Dabei hätten alle gewarnt sein müssen: Als die USA Ende des vergangenen Jahrs ihre Truppen aus Syrien zurückzogen, war klar, dass damit ein Sicherheitsvakuum entstehen würde. Ankara wiederum hat die Verlässlichkeit Russlands überschätzt. Ein gemeinsames Abkommen sollte in dem nordsyrischen Spannungsgebiet für Ruhe sorgen. Jetzt steht der Verdacht im Raum, dass Dutzende türkische Soldaten Opfer der russischen Luftwaffe wurden. In dieser Situation besinnt sich Staatschef Erdogan wieder auf die Nato, die er vor den Kopf gestoßen hat. Ein Tiefpunkt war der Kauf eines russischen Abwehrsystems durch Ankara. Schon deshalb ist es richtig und wichtig, dass sich das Verteidigungsbündnis in Zurückhaltung übt.
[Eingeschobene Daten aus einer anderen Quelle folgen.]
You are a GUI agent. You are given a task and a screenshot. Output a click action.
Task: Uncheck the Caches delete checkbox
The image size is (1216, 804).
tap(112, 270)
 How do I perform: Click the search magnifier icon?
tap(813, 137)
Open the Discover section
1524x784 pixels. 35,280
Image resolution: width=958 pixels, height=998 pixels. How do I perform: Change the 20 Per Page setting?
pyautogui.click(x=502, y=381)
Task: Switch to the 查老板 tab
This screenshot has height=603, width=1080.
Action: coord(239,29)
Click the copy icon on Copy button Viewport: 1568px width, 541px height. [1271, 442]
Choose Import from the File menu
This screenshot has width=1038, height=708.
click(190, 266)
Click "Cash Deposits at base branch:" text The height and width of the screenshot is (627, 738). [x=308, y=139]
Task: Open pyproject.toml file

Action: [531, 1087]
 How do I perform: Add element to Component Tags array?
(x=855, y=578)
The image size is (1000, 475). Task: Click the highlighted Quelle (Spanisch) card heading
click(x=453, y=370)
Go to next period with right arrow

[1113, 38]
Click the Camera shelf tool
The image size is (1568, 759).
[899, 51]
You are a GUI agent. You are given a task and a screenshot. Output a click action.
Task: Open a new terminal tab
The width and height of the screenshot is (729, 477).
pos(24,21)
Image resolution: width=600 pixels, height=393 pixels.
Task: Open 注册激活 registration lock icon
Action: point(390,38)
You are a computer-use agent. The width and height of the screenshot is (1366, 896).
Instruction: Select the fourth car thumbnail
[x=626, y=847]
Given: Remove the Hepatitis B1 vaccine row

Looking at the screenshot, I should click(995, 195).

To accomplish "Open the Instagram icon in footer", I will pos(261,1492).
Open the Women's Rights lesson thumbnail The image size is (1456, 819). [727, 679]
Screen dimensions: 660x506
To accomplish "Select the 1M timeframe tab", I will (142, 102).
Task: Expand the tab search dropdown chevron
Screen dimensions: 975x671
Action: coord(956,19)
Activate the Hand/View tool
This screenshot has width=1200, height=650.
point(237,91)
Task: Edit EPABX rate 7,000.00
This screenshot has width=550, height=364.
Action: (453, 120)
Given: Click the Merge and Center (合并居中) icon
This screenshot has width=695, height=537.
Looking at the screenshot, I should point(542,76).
Von einem Bündnisfall kann ohnehin keine Rede sein, da die Türkei nicht auf eigenem Staatsgebiet angegriffen wurde. Doch was, wenn Erdogan eine Grenzöffnung als Druckmittel nutzt, um die Hilfe der Nato zu erzwingen? Immerhin leben in der Türkei schon fast vier Millionen Flüchtlinge aus Syrien. Die Antwort darauf muss eine diplomatische Offensive der EU und vor allem Deutschlands sein. Schon bei ihrem Türkei-Besuch Ende Januar hatte Kanzlerin Merkel angesichts der dramatischen Flüchtlingslage zusätzliche Finanzhilfen für Ankara in Aussicht gestellt. Genau das wird nun notwendig werden. Um für alle Eventualitäten gewappnet zu sein, muss aber auch Griechenland deutlich mehr internationale Unterstützung bekommen. Die dramatischen Bilder von Flüchtlingslagern auf den griechischen Ägäis-Inseln zeigen, dass Athen schon jetzt mit der Situation überfordert ist.

Der Schlüssel für eine Deeskalation der gefährlichen Situation in Nordsyrien liegt allerdings in Moskau. Ohne den Beistand Russlands wäre Assad nicht überlebensfähig. Es ist gut, dass sich Merkel und Frankreichs Präsident Macron um ein Treffen mit Erdogan und Putin zur Lage in Idlib bemühen. Falls der russische Präsident hier destruktiv bleibt, sollte der Westen die Daumenschrauben anziehen. Wegen des Konflikts in der Ostukraine hat die EU Wirtschaftssanktionen gegenüber Moskau verhängt. Diese Praxis ließe sich ausweiten. Die humanitäre Katstrophe in Nordsyrien schreit geradezu nach wirksamen Gegenmaßnahmen.